Lord Mayor, Adrian Schrinner said the recommencement of bus services from the upgraded Platform 1 marked a significant milestone for the game-changing Brisbane Metro project.
“The upgraded Cultural Centre station will be more than just a transport hub, it will be an entirely new precinct,” Lord Mayor Schrinner said.
“Brisbane is Australia’s fastest growing capital city with significant population growth so we must deliver new public transport to keep our city moving and reduce congestion.”
More than two-thirds of public transport trips in Brisbane are taken on the bus network, with almost 65 million bus trips taken in Brisbane in the past financial year.
“The turn-up-and-go, fully-electric Brisbane Metro project will make commuting far more convenient, particularly during peak times,” said the Lord Mayor.
“With connections at 18 stations the Brisbane Metro will cater for our growing city and create capacity for an additional 30 million passengers by 2031.
“More than 10,000 people catch a bus to or from the Cultural Centre every day and this redesign will improve the bus network, increase capacity at the station, and deliver better connections into the adjoining arts and cultural precinct.”
Platform 1 is the first of three platforms being upgraded at the Cultural Centre. The completed stage 1 works included removing of an old platform, relocating under-road services, and building a new platform. Temporary platforms have been used to keep the station open during construction.
The transformation of Cultural Centre station will continue into 2024, with future works to include the construction of platforms 2 and 3, upgraded station lifts, new intersection crossings, a bicycle and e-mobility path, upgraded footpaths and tree planting.
The $1.4 billion Brisbane Metro will deliver a 21-kilometre service, upgraded stations, new tunnel under Adelaide Street, new depot at Rochedale and 60 new fully-electric vehicles. This does not include the proposed new Woolloongabba busway station which is a separate project being delivered by the State Government at a later stage.
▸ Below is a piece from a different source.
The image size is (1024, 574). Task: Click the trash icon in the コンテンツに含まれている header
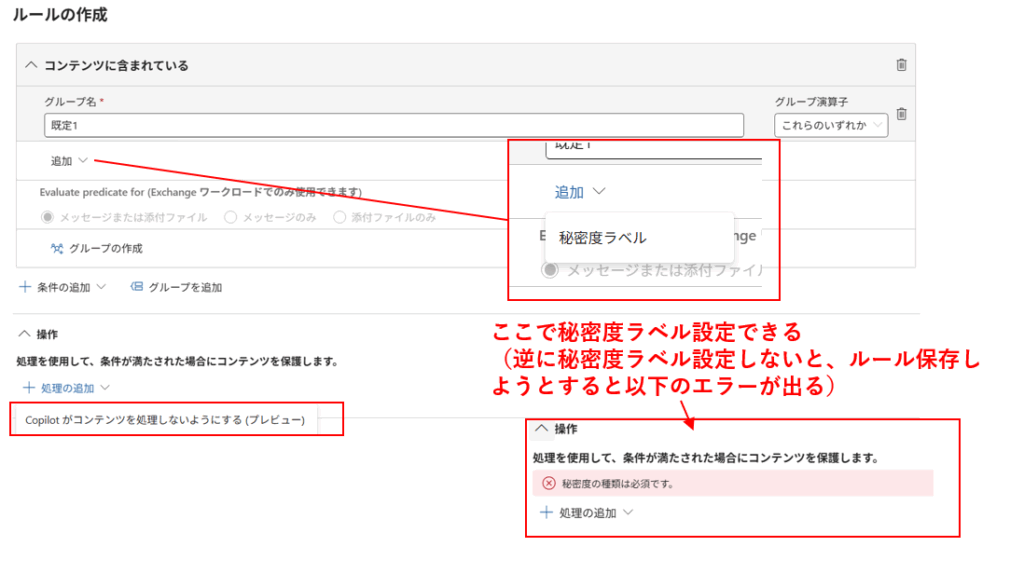click(x=901, y=65)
Lord Mayor Schrinner said that in addition to the construction at Cultural Centre station, there were works at more than 10 locations across the city to deliver the infrastructure needed for the turn-up-and-go, fully-electric service.
“There are ongoing works at the Metro depot at Rochedale, as well as Buranda, UQ Lakes and RBWH stations to increase accessibility and capacity at our city and suburban busway stations, as we get ready to implement services next year,” he said.
“As our city continues to grow, it’s essential we make public transport a more attractive option for residents and visitors by making it easier to get to the places people they love.”
Civic Cabinet Chair for Transport, Councillor Ryan Murphy said that as works continued at the Cultural Centre the free South Brisbane Loop trial would be extended for six months to mid-2024.
“The free service launched in January making it easy for people to get to destinations around South Brisbane, including South Bank Parklands, the State Library, QPAC and the Montague Markets.”
“From 18 September the South Brisbane Loop will start service earlier in the day, with the first service to start at 7am Monday to Friday, and 8am on weekends,” said Cr Murphpy.